Qual è il tuo confine?
Il problema più grande è che non posso mai uscire. Sono confinato tra le mura di casa. Per la spesa quotidiana ci pensa un ragazzo che ogni tanto passa a controllarmi. In genere ogni due settimane gli do un biglietto con una lista, non mi hanno mai dato dei limiti su cosa comprare, e lui va al supermercato e compra tutto. Ho dovuto cambiare sia il telefono che la SIM, su Instagram ho dato il numero ai miei amici di fiducia, pochi, e ogni tanto riesco a sentirli. Poi ho cancellato il social. Per quanto riguarda i miei genitori li chiamo ogni due o tre settimane, pensano che io sia ancora a Londra a pulire cucine, non ci tengo a dirgli la verità. Con il COVID mi va anche bene perché tanto nessuno può uscire, però ora che con i vaccini stanno riaprendo, per me è frustrante. Per di più c’è stata la Brexit e io non ho ancora fatto i documenti necessari, d’altronde non posso uscire a farli. Fortunatamente sto bene da solo, ma la noia è incessabile.
Hai pensato al futuro? Riuscirai a sconfinare?

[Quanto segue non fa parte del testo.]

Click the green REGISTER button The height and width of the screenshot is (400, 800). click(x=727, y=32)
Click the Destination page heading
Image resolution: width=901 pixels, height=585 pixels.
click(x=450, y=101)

Penso spesso, ma mai al futuro. Perché in questo genere di situazioni non c’è. Non ho mai chiesto a nessuno cosa succederebbe se io volessi andarmene; l’uomo che viene a ritirare l’erba, e che gestisce le case come la mia, gira con una pistola, e non me la sento di fargli certe domande. Ho un contatto con uno della banda che mi rinveste i soldi in criptovalute, che vengono girate su un conto che controllo io dal telefono. In caso mi arrestassero, quando sarò uscito dal carcere avrò ancora i miei soldi almeno. Penso alle mura di casa mia come al confine tra me e un mondo pieno di zombie pronti a mangiarti il cervello, così mi passa la voglia di uscire.